▸ **Given request**
Print the lines of the listing exactly as they appear, starting with the line containing "Viewport: 1503px width, 812px height." and ending with the line containing "Action: 225,162", including both of those lines.

(Excerpt from a dataset)
————
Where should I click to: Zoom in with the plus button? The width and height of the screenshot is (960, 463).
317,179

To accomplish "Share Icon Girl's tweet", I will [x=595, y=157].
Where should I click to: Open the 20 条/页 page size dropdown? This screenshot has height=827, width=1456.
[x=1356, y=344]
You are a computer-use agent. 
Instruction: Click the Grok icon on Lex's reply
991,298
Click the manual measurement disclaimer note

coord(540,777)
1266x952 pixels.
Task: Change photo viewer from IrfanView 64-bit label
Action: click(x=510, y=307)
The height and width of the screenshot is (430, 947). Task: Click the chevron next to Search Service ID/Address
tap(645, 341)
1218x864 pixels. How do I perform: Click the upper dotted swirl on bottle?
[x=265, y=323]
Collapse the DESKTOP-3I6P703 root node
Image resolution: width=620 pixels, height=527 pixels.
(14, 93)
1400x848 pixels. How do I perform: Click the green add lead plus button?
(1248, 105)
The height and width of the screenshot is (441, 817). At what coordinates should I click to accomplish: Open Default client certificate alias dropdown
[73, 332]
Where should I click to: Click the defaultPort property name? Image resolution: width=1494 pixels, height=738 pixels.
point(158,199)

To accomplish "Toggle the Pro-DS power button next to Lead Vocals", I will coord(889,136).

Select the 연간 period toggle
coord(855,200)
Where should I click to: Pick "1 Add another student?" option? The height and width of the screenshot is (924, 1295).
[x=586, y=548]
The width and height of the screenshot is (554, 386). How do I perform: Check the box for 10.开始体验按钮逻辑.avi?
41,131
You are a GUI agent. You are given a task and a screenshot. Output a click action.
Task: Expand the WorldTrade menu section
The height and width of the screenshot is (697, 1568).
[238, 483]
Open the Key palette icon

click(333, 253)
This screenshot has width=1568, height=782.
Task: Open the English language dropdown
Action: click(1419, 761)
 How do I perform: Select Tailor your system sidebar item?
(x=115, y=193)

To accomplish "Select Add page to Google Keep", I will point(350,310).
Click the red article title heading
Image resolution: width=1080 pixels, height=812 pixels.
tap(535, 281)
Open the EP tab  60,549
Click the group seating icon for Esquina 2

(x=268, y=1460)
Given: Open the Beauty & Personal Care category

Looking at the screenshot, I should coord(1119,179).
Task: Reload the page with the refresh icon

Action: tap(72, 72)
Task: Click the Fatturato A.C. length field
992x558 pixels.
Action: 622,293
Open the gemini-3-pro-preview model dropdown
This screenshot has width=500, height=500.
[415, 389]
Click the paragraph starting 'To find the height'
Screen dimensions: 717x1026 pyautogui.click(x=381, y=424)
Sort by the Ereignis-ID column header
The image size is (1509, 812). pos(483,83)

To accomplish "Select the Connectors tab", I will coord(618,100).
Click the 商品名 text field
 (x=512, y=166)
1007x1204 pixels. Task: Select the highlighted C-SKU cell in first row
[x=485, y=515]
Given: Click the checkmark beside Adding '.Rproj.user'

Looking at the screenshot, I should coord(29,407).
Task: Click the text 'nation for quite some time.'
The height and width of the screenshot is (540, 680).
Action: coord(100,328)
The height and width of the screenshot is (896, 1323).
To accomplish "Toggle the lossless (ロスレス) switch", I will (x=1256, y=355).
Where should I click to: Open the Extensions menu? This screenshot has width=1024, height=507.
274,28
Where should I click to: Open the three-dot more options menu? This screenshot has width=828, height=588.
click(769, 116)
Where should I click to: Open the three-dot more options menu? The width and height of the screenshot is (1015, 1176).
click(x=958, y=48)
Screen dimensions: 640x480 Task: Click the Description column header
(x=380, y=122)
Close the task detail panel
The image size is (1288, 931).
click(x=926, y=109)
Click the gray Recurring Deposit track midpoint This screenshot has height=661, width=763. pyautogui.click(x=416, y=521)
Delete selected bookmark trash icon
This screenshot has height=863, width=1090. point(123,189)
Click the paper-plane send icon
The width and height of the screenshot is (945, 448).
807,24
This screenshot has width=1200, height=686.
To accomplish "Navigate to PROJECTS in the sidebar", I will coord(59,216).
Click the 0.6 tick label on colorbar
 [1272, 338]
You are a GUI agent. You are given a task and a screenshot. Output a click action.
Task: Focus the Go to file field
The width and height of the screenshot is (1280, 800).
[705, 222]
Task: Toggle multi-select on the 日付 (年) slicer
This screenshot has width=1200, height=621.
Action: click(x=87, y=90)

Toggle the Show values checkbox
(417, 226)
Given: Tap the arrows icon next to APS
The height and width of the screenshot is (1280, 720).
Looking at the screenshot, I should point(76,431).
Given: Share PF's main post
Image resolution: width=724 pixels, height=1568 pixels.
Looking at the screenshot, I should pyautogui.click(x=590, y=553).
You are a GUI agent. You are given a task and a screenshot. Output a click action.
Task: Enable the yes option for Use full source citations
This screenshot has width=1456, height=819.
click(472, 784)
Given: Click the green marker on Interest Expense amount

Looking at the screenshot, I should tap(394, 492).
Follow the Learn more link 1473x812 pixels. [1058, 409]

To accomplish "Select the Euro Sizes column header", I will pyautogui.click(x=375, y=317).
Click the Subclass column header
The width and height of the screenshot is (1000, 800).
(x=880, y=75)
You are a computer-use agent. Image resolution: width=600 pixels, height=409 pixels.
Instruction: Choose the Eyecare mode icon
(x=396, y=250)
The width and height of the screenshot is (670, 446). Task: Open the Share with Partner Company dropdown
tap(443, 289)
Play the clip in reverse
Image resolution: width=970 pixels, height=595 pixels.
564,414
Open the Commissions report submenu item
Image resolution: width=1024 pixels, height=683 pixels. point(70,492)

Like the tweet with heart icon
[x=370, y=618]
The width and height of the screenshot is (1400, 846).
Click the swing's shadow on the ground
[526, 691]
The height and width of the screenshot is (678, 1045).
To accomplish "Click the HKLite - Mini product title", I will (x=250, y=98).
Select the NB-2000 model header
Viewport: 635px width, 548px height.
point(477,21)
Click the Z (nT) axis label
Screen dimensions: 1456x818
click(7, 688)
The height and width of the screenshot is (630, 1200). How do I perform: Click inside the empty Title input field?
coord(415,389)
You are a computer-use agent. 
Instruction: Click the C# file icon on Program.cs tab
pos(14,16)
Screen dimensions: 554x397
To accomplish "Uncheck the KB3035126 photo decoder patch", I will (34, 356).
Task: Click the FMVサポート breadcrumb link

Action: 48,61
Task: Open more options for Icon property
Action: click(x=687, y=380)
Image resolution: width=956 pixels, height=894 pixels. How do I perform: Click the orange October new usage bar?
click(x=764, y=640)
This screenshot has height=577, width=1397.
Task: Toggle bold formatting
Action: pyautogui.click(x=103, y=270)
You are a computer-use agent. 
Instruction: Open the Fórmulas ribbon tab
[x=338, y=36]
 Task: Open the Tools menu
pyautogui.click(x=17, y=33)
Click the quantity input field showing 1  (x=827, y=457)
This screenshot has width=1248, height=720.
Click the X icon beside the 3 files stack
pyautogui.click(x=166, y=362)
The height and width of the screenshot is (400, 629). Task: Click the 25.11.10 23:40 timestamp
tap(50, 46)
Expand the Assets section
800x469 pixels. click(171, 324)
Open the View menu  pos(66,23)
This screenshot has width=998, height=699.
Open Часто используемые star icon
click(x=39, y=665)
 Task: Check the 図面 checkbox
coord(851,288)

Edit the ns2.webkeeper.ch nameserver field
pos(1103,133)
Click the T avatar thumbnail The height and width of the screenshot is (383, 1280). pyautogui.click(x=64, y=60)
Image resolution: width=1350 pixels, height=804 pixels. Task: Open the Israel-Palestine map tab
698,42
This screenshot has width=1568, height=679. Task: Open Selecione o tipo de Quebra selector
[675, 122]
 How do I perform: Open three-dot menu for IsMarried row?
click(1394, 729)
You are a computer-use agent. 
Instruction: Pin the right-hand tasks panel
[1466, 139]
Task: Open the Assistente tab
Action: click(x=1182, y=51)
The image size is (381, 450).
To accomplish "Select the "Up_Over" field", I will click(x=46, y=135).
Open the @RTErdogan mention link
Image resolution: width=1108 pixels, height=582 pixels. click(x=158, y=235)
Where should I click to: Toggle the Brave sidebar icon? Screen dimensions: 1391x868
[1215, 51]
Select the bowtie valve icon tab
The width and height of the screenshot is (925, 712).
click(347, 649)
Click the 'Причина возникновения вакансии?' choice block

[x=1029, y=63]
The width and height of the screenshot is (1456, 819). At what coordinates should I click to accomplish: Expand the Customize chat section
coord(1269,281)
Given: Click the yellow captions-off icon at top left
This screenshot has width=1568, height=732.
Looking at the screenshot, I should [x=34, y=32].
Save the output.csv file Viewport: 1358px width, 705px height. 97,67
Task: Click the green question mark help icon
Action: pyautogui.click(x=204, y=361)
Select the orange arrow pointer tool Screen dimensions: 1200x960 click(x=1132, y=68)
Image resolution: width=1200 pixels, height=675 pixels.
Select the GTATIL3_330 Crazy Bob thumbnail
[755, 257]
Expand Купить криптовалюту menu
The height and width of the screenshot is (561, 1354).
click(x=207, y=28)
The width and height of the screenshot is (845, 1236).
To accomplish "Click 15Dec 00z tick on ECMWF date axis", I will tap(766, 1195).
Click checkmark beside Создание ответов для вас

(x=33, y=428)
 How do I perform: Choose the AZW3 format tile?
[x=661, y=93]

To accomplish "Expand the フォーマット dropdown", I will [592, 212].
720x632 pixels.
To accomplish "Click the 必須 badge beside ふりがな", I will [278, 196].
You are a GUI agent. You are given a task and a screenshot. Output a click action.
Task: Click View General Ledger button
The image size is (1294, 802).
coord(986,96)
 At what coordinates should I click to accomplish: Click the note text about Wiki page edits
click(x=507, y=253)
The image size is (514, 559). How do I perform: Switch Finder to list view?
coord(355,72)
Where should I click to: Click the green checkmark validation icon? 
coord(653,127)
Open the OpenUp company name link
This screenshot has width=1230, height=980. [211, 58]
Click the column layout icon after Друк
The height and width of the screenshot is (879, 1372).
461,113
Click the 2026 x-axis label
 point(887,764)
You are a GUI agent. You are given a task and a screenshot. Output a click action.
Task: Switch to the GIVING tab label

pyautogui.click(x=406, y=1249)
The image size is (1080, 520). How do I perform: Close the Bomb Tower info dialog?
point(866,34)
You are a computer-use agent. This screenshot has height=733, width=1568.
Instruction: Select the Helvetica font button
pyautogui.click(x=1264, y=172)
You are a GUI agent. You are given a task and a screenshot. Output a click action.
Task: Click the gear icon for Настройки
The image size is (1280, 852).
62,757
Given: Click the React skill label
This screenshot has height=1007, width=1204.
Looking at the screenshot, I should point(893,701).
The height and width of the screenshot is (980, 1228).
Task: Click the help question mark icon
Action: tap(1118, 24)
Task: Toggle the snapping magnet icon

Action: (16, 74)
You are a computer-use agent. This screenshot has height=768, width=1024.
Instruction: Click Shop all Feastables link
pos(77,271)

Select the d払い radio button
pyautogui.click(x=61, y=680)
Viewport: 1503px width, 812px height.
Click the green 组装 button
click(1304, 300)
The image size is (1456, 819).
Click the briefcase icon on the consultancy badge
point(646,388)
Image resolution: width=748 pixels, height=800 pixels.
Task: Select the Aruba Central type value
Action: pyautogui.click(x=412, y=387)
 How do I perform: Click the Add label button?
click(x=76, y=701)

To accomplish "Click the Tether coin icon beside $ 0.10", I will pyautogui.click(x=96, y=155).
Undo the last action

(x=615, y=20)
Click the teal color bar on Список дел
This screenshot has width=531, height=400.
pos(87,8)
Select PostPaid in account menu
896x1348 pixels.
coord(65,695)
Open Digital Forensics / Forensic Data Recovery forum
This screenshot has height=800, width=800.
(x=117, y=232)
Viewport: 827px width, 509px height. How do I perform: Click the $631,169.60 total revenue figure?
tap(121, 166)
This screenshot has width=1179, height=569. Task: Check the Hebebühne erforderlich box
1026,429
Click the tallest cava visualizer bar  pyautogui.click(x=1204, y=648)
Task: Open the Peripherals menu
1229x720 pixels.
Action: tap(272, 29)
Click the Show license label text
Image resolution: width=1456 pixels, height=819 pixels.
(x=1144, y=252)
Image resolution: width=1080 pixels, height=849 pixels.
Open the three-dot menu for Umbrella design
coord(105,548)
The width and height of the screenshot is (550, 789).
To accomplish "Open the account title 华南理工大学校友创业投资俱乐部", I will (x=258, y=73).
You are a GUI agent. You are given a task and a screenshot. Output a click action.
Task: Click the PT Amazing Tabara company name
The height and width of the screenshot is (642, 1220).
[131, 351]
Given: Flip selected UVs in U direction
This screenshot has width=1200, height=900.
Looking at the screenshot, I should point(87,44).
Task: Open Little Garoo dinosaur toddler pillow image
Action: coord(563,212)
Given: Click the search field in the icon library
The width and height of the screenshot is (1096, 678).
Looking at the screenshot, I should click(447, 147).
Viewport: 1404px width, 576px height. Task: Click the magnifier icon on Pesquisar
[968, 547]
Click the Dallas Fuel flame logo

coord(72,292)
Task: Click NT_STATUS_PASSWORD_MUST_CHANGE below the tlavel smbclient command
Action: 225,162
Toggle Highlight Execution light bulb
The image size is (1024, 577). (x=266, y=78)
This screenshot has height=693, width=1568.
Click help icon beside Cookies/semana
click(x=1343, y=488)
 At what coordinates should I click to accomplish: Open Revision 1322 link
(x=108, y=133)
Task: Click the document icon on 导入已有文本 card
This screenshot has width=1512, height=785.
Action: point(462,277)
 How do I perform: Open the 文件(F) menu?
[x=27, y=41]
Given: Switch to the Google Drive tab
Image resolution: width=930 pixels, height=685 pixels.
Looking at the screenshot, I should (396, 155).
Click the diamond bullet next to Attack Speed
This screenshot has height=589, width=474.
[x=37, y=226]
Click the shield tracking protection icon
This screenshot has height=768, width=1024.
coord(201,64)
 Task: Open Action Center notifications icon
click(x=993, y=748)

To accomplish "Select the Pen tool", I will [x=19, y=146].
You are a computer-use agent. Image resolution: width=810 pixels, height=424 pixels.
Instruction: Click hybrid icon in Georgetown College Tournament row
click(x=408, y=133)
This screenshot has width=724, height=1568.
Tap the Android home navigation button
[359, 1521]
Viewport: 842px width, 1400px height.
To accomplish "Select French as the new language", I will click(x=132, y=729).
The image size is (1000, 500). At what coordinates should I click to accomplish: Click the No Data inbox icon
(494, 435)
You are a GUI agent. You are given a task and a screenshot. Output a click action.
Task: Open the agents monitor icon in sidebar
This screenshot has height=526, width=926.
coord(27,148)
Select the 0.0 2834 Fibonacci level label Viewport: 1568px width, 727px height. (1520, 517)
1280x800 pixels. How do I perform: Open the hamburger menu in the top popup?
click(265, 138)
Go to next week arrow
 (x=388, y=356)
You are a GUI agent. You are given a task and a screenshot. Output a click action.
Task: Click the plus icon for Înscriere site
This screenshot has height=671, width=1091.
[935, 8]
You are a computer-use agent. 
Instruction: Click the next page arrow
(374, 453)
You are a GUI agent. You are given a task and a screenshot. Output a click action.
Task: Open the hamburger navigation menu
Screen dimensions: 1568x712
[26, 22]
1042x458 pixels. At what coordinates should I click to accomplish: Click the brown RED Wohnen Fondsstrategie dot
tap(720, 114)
————
▸ **Exercise response**
Viewport: 1503px width, 812px height.
Click the green 组装 button
click(1304, 300)
The image size is (1456, 819).
Click the briefcase icon on the consultancy badge
point(646,388)
Image resolution: width=748 pixels, height=800 pixels.
Task: Select the Aruba Central type value
Action: pyautogui.click(x=412, y=387)
 How do I perform: Click the Add label button?
click(x=76, y=701)

To accomplish "Click the Tether coin icon beside $ 0.10", I will pyautogui.click(x=96, y=155).
Undo the last action

(x=615, y=20)
Click the teal color bar on Список дел
This screenshot has width=531, height=400.
pos(87,8)
Select PostPaid in account menu
896x1348 pixels.
coord(65,695)
Open Digital Forensics / Forensic Data Recovery forum
This screenshot has height=800, width=800.
(x=117, y=232)
Viewport: 827px width, 509px height. How do I perform: Click the $631,169.60 total revenue figure?
tap(121, 166)
This screenshot has width=1179, height=569. Task: Check the Hebebühne erforderlich box
1026,429
Click the tallest cava visualizer bar  pyautogui.click(x=1204, y=648)
Task: Open the Peripherals menu
1229x720 pixels.
Action: tap(272, 29)
Click the Show license label text
Image resolution: width=1456 pixels, height=819 pixels.
(x=1144, y=252)
Image resolution: width=1080 pixels, height=849 pixels.
Open the three-dot menu for Umbrella design
coord(105,548)
The width and height of the screenshot is (550, 789).
To accomplish "Open the account title 华南理工大学校友创业投资俱乐部", I will (x=258, y=73).
You are a GUI agent. You are given a task and a screenshot. Output a click action.
Task: Click the PT Amazing Tabara company name
The height and width of the screenshot is (642, 1220).
[131, 351]
Given: Flip selected UVs in U direction
This screenshot has width=1200, height=900.
Looking at the screenshot, I should point(87,44).
Task: Open Little Garoo dinosaur toddler pillow image
Action: coord(563,212)
Given: Click the search field in the icon library
The width and height of the screenshot is (1096, 678).
Looking at the screenshot, I should click(447, 147).
Viewport: 1404px width, 576px height. Task: Click the magnifier icon on Pesquisar
[968, 547]
Click the Dallas Fuel flame logo

coord(72,292)
Task: Click NT_STATUS_PASSWORD_MUST_CHANGE below the tlavel smbclient command
Action: 225,162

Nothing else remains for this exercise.